На ухоженном пятачке показался памятник погибшим воинам. Фамилию Вечерко — белоруса «зверски замученного полицией панской Польши» — здесь носят многие. На некоторых домах до сих пор висят знаковые таблички, указывающие на жилье героев.
Двадцать с лишним лет назад деревня тоже умирала — так писали газеты. Если полистать прессу 90-х, можно найти много статей о том, что село нужно спасать. С тех пор риторика не изменилась — чиновники используют все те же фразы, а сельская местность все так же стоит на своем и не хочет идти на переговоры.
В 1999 году фотограф Александр Ружечка снимал Бармуты для статьи в «Народной газете». Журналисты рассказывали о судьбе красивейшего места в Березовском районе, которое после войны называли «деревней вдов»: с фронта сюда не вернулся ни один мужчина, и населенный пункт оставался под присмотром сильных белорусских женщин. Но с годами демографическая ситуация выровнялась, и Бармуты стали обычной деревней, каких в стране тысячи: без крупных производств и собственных культурных центров.

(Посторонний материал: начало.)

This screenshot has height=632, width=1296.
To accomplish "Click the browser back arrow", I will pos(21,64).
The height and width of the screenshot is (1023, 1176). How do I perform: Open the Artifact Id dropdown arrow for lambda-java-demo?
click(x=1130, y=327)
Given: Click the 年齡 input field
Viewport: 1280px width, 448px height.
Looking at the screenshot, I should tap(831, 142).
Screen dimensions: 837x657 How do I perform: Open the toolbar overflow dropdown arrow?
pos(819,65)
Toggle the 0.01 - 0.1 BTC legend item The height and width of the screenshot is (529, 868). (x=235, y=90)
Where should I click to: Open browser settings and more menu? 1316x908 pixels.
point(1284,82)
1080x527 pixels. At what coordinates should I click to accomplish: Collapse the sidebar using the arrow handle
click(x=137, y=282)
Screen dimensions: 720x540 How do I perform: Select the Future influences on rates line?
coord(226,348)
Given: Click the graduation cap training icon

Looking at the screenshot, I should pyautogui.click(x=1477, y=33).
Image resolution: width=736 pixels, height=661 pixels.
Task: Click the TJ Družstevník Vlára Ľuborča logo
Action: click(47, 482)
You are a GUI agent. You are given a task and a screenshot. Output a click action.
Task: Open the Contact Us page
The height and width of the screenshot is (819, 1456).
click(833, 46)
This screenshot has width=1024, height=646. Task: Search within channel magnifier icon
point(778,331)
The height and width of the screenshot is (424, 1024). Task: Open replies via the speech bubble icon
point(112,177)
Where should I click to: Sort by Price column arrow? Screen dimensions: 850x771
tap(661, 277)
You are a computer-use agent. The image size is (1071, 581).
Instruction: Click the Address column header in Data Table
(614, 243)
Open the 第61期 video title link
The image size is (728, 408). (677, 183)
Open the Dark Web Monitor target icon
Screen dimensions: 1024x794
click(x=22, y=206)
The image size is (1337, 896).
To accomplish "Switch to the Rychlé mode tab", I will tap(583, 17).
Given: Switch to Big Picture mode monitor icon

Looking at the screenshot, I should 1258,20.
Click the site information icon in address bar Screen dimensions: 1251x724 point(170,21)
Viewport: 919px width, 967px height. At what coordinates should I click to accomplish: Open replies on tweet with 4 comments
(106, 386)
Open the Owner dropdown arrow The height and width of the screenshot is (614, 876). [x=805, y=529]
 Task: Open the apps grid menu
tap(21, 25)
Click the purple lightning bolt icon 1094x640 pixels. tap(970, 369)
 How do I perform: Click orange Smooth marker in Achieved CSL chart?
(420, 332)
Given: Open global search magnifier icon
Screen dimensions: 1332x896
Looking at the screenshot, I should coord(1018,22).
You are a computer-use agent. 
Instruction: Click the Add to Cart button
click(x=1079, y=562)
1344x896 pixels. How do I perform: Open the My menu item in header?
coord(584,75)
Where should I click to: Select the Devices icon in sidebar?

В конце прошлого века здесь постоянно проживал сорок один человек. В 2010-м — шестнадцать. Сегодня — четыре.
На днях в один из домов вернулась Мария Васильевна — она зимовала «на социальной койке», как она сама говорит. Женщина провела здесь всю жизнь, ей уже за восемьдесят. Мы достаем пачку распечатанных фотографий и просим рассказать о судьбах людей, которые на них запечатлены. Бабушка листает снимки и неловко улыбается.
— Лица все знакомые, а что за люди — не помню. Вот этого точно знаю, но кто такой — бог его знает, — старушка старается изо всех сил, но у нее ничего не выходит.
Позже мы выясним, что мужчина, имя которого она не могла вспомнить, был ее мужем.
В последние годы Марии Васильевне стало тяжело ухаживать за собой, но в доме наведен порядок, протоплено и приготовлено.
Икона в углу, старый телевизор, портреты родственников, запах старого дома — еще немного, и этих знакомых всем интерьеров не останется в природе.
На одном из портретов хозяйка узнает родного дядю — Ивана. Это тот самый сапожник, сидящий на крыльце у собственного дома.
— Сам Иван 1913 года. Ему сапоги вся деревня носила, потому что никаких комбинатов у нас не было. Денег он не просил, не. Кто богатейший, тот заплатит, а у вдов никогда копейки не взял. Добродушный был человек, на ферме много лет проработал, пастухом был, — рассказывает Мария Васильевна.
В 90-х в Бармутах были магазин, школа, сюда приезжал почтальон, рядом работала ферма, на которой Мария Васильевна работала вместе с мамой. Теперь сюда приезжают только автолавка и социальные работники.
— Это Русская, мы ее так назвали, потому что она не как мы говорила, не по-деревенски. Этот хлопец от онкологии умер, это дядька мой, а это соседка одна — не вспомню уже, как звать. Но уже никого из них с нами нет, все уже померли, — потихоньку вспоминает баба Мария.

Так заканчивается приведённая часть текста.